Query Evaluation Algorithms for Full XPath

Get Complete Project Material File(s) Now! »

Formal Semantics of XPath 3.0 in λXP

We introduce λXP, a typed first-order logical language for querying data trees based on first principles, supporting path navigation, higher-order functions, recursion, aggregates, tuples, lists, strings, and numbers.
To the best of our knowledge, the language λXP is diﬀerent to previous higher-order query languages [Benedikt 2015], in that λXP relies on a mode systems which permits to distinguish logical subformulas for which solutions must be searched, and functional subformulas that can be evaluated deterministically such as functional programs.
The purpose of λXP in this thesis is to serve as a core language for implementing evaluators for XPATH 3.0. Therefore, we show how to compile all of XPATH 3.0 to λXP with one minor exception. The compiler can be understood as a compact for-malization of what is described informally in the specification of XPATH 3.0. Even though formal, we believe that some of the details of the XPATH 3.0 specification by the W3C are easier to understand through our compiler to λXP.

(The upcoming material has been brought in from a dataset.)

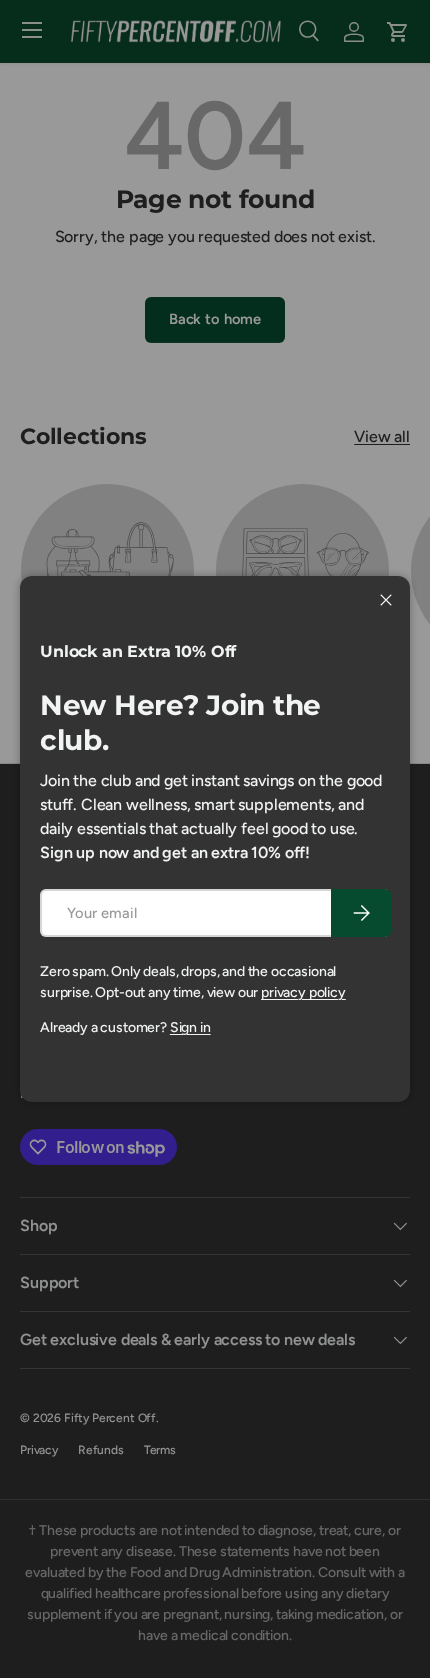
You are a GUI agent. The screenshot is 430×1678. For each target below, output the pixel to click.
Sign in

Early Query Answering by Early Nwas

Queries in the navigational fragment of λXP can be compiled to nested work au-tomata (NWAs) as shown in [Gauwin 2009b], under the assumption that there are no backwards axis.
NWAs are the natural kind of pushdown machines for processing nested words such as XML streams [Alur 2004]. They can be determinized in contrast to standard pushdown automata, basically since they have the same expressiveness as tree au-tomata. Furthermore, EQA for queries defined by deterministic NWAs can be done in cubic time per event [Gauwin 2009b, Madhusudan 2009]. This is an interesting result, but since the resulting algorithm always requires cubic time in practice, this is by far too slow. Furthermore, determinism is assumed, which must be obtained by static determinization, which may lead to an exponential explosion – which does arise for many practically relevant queries – and even before the cubic time algorithm is applied. We propose an approximation of EQA for navigational λXP queries, which does not require static determinization. For this we introduce so called early NWAs, which besides final states have selection and rejection states. Whenever a selection (rejection) state is reached, any continuation of the nested word will be accepted (rejected). We then show how to introduce appropriate selection and rejection states when compiling navigational λXP queries to early NWAs. What we obtain is an approximation of EQA, since it may still be the case that some candidate is safe for selection even though the early NWA is not in a selection state. But deciding whether an early NWA is in a selection state is much easier that deciding the aliveness of candidates, since the latter depends on its stack and its state. Indeed, the approximation is indeed exact for all positive navigational XPATH queries without valid or unsatisfiable subfilters as shown in [Lick 2013]. Our streaming algorithm for navigational λXP queries runs the corresponding early NWA for all possible candidates, while performing on-the-fly determinization. A candidate is created and buﬀered only if it does not go into a selection or rejection state. A candidate from the buﬀer is output when the state of the candidate is a selection state, and discarded when it is a selection or rejection state.
In order to avoid inspecting all candidates at all events, we propose a stack and state sharing algorithm. The idea is that we can share the computation of any two candidates in the same state, so that the running time does not depend on the number of buﬀered candidates, but only on the number of states of the deterministic NWA created by on-the-fly determinization. Our streaming algorithm with stack-and-state sharing for answering queries by early NWAs is original and nontrivial, and enables tight upper bounds for time and space complexity that we prove.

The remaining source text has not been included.